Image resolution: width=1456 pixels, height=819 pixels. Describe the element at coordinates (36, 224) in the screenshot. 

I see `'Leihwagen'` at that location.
---
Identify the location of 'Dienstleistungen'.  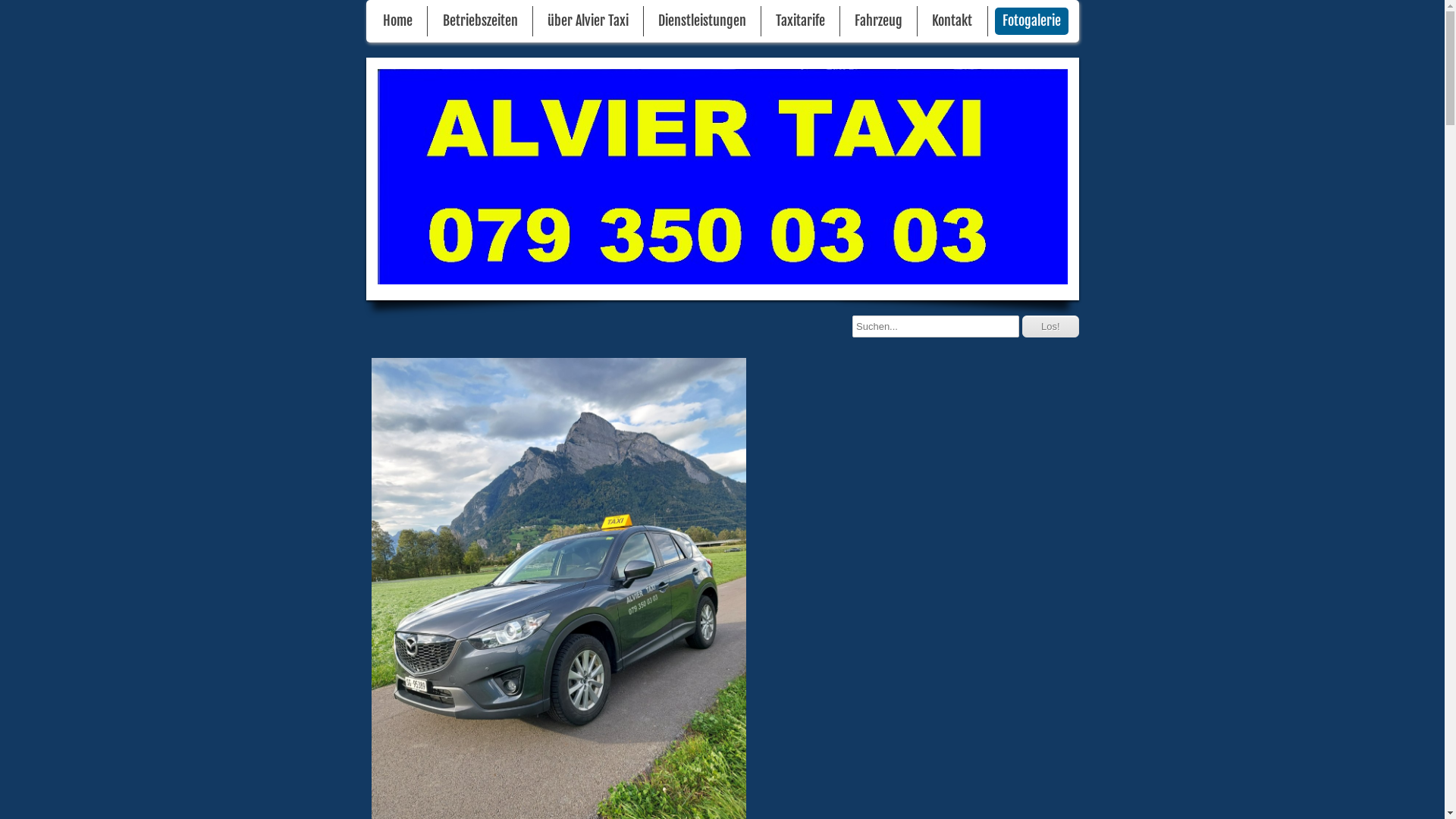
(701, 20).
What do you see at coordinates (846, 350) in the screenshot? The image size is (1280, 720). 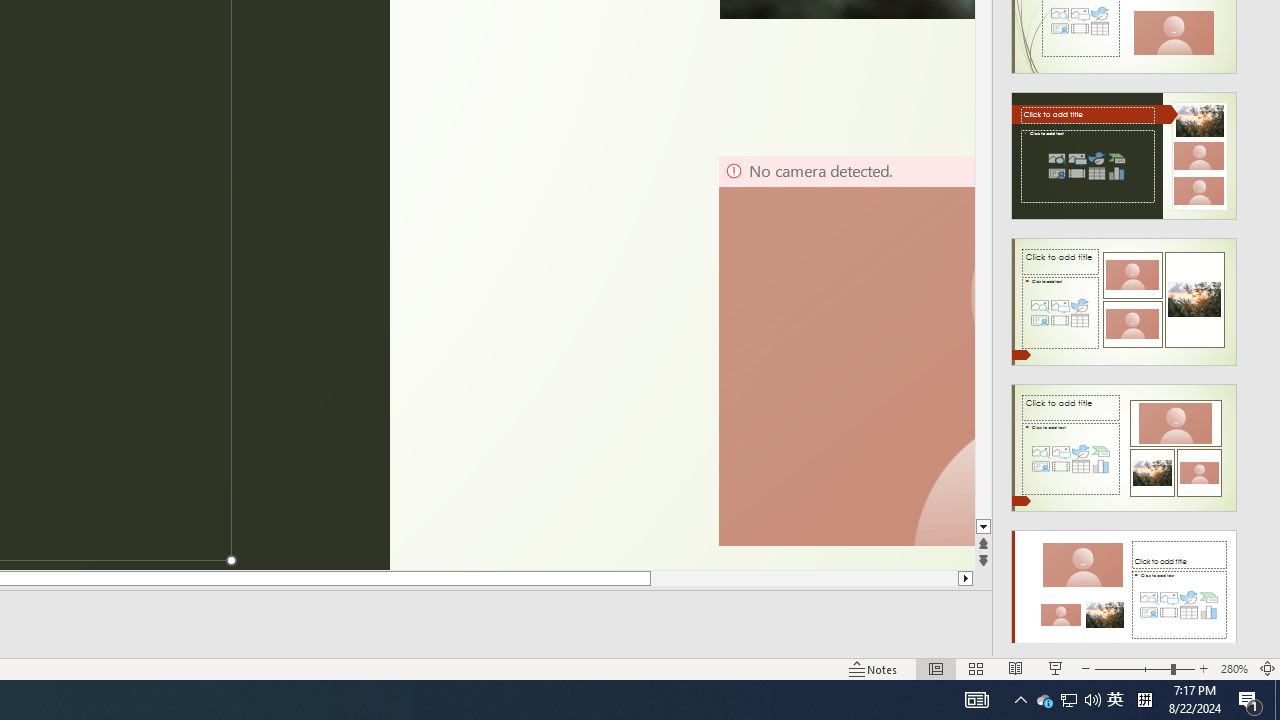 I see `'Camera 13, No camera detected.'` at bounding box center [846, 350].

**Written problem**:
Can you turn the material between the line holding "Image resolution: width=1456" and the line holding "at that location.", inclusive, into a JSON list of strings, one string per line with blank lines omitted?

**Exercise output**:
[
  "Image resolution: width=1456 pixels, height=819 pixels. Describe the element at coordinates (36, 224) in the screenshot. ",
  "I see `'Leihwagen'` at that location."
]